What to produce: In the entries below, count every line containing "size". Reply with the number alone.

[Opening Recorded data section]

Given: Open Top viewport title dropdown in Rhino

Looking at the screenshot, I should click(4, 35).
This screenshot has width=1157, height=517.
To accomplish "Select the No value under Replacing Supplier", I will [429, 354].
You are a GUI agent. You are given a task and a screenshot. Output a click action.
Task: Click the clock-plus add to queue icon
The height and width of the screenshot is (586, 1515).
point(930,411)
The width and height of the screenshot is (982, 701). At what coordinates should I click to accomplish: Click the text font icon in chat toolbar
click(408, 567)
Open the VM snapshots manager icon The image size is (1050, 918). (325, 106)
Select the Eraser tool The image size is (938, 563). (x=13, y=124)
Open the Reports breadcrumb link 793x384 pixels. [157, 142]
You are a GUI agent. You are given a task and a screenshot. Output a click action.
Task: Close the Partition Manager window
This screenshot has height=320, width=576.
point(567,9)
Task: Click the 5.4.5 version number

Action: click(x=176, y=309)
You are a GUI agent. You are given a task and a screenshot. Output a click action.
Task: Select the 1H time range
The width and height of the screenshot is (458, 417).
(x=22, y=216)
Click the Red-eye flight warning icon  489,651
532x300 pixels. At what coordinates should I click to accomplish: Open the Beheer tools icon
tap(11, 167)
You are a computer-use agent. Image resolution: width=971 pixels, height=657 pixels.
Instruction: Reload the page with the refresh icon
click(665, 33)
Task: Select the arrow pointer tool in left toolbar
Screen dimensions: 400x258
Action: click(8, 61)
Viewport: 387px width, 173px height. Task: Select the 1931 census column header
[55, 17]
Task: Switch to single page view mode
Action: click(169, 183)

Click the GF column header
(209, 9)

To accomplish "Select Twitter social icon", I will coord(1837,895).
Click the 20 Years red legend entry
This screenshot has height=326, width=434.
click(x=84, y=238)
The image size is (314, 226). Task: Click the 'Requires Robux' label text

[Closing Recorded data section]

The answer: 3